Not long after, he and his family settled in Natchez, Mississippi, he wae was elected as an alderman. Winning over both Black and white with his calls for cooperation, he was elected to the Mississippi State Senate, one of more than 30 African Americans to serve in the Legislature during Reconstruction. “We are in the midst of an exciting canvass,” he wrote a friend in a letter. “We are determined that Mississippi shall be settled on a basis of justice and political and legal equality.”
He drew attention as soon as he arrived with his moving words. After Mississippi lawmakers appointed him to the U.S. Senate, a few tried to block him from taking office. Revels remained steadfast and took office. “I find that the prejudice in this country to color is very great, and I sometimes fear that it is on the increase,” he went on to say. “If the nation should take a step for the encouragement of this prejudice against the colored race, can they have any grounds upon which to predicate a hope that heaven will smile upon them and prosper them?”
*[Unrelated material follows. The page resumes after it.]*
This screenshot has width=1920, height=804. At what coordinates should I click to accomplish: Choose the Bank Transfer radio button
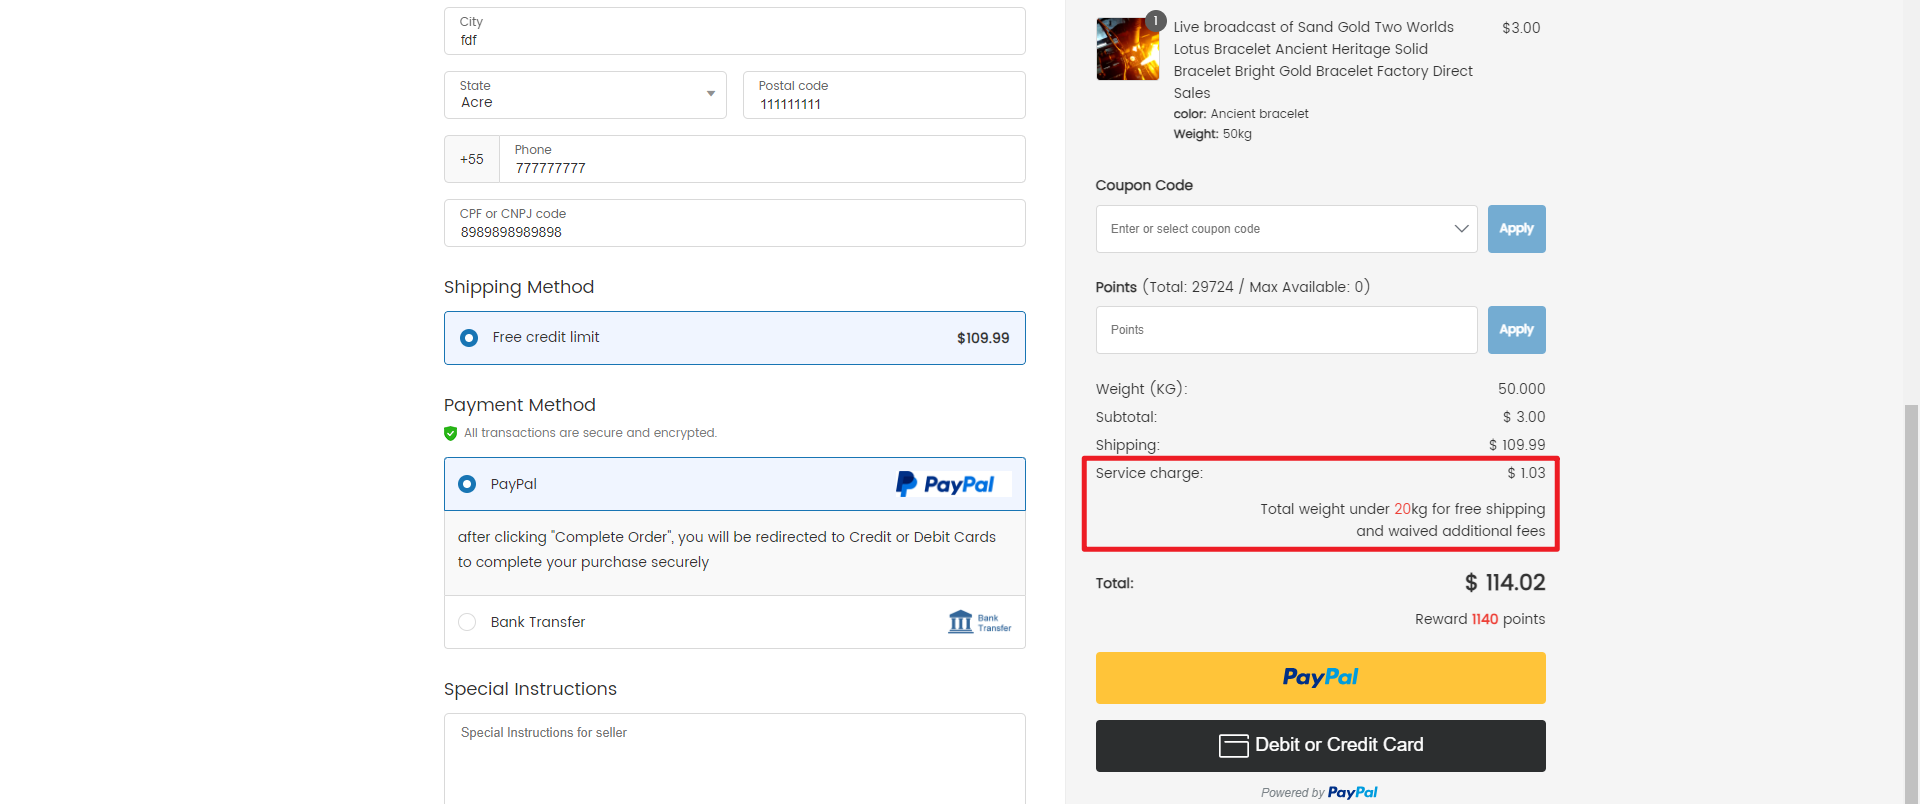(x=467, y=622)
He supported universal amnesty for former Confederates, requiring only their sworn loyalty to the Union. “I am in favor of removing the disabilities of those upon whom they are imposed in the South,” he said, “just as fast as they give evidence of having become loyal and being loyal.”
After the end of his Senate term in 1871, he became the first president of Alcorn University, the first land-grant school for Black students. He later taught theology at Rust College and died of a stroke in 1901.